TASK LIST:
- A) According to the article on editorial cartoons, which museum is hosting the exhibition?
- B) Retype everything in the article on editorial cartoons from "PMA Director Nicholas" down to "Dr. Leonid Yanovskiy.".

ARTICLE:

※ ※ ※

Pensacola, Florida
Tuesday September 17th 2019


‘Them Damned Pictures’

By Savannah Evanoff

Randy Bowden remembers his father with a pen in his left hand.

His dad was the one responsible for the ink stains on their kitchen table, the guy doodling on every blank page in the vicinity and the artist holed up in his office sketching his way through compositional notepads, some of which no one ever saw until he died in 2015.

J. Earle Bowden drew the world as he saw it—in cartoons.

J. Earle Bowden, a former sportswriter, editor-in-chief and vice president at the Pensacola News Journal, is one of three cartoonists represented in “Them Damned Pictures: A Brief History of Editorial Cartoons” expressing freedom of speech.

The exhibition at the Pensacola Museum of Art (PMA) will also feature cartoons from Andy Marlette of the Pensacola News Journal and Pulitzer Prize finalist Ralph Dunagin of the Orlando Sentinel.

PMA Director Nicholas Croghan said the idea sprouted from the University of West Florida’s 2019 Seligman First Amendment Lecture Series, which also includes an event with Carl Hiaasen, the Miami Herald columnist and satirical novelist, and a musical event featuring UWF music professor Dr. Leonid Yanovskiy.

※ ※ ※

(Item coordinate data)

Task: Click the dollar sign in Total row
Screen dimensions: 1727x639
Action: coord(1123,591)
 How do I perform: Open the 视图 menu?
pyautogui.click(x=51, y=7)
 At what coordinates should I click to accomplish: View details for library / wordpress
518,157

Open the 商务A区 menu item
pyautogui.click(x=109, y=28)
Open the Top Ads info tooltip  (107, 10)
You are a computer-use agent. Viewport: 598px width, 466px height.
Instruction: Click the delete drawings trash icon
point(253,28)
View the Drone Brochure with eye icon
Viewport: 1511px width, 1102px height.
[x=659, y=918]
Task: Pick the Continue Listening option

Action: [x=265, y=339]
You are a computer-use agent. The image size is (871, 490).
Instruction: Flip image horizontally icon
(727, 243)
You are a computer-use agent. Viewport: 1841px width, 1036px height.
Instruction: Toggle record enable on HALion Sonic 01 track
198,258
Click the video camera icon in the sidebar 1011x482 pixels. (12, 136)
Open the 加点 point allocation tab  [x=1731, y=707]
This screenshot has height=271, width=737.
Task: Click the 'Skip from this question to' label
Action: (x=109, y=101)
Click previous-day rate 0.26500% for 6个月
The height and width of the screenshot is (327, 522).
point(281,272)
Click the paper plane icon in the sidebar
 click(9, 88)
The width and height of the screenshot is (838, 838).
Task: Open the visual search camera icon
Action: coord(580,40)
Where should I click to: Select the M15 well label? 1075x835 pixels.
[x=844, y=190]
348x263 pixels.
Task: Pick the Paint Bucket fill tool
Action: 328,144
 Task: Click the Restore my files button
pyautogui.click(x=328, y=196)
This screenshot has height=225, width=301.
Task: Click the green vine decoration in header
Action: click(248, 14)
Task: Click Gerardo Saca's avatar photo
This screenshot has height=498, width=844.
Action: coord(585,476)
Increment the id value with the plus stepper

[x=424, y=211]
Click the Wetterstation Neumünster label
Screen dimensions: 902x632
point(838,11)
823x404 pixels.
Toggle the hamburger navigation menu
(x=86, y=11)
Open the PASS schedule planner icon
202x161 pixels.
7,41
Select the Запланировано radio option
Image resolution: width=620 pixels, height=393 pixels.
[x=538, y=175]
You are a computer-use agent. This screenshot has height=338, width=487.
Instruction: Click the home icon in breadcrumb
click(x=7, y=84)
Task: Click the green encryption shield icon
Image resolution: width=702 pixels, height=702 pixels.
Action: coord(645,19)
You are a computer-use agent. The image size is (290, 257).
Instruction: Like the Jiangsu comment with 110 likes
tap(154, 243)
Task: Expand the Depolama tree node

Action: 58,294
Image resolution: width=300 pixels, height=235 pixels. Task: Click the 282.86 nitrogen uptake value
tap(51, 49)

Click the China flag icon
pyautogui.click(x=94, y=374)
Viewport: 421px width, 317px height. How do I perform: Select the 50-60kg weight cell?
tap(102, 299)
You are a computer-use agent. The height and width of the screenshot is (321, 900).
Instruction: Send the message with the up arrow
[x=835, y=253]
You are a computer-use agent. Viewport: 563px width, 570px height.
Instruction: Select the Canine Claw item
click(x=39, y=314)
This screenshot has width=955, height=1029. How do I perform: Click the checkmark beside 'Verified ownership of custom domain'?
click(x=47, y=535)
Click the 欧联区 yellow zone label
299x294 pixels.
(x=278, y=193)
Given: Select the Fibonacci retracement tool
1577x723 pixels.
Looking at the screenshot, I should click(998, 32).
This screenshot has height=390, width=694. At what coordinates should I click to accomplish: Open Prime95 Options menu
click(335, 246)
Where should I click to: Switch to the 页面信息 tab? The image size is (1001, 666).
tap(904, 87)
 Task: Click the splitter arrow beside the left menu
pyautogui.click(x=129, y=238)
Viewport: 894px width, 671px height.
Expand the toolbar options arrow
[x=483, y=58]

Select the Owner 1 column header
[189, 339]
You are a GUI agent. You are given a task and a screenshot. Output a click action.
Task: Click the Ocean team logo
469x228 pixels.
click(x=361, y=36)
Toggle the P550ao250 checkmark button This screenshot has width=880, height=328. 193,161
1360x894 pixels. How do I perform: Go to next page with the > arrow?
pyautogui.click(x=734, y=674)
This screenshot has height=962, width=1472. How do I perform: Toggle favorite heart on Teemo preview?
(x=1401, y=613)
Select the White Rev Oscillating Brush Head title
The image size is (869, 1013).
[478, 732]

※ ※ ※

THE RESPONSES:
- A) The Pensacola Museum of Art (PMA)

- B)
PMA Director Nicholas Croghan said the idea sprouted from the University of West Florida’s 2019 Seligman First Amendment Lecture Series, which also includes an event with Carl Hiaasen, the Miami Herald columnist and satirical novelist, and a musical event featuring UWF music professor Dr. Leonid Yanovskiy.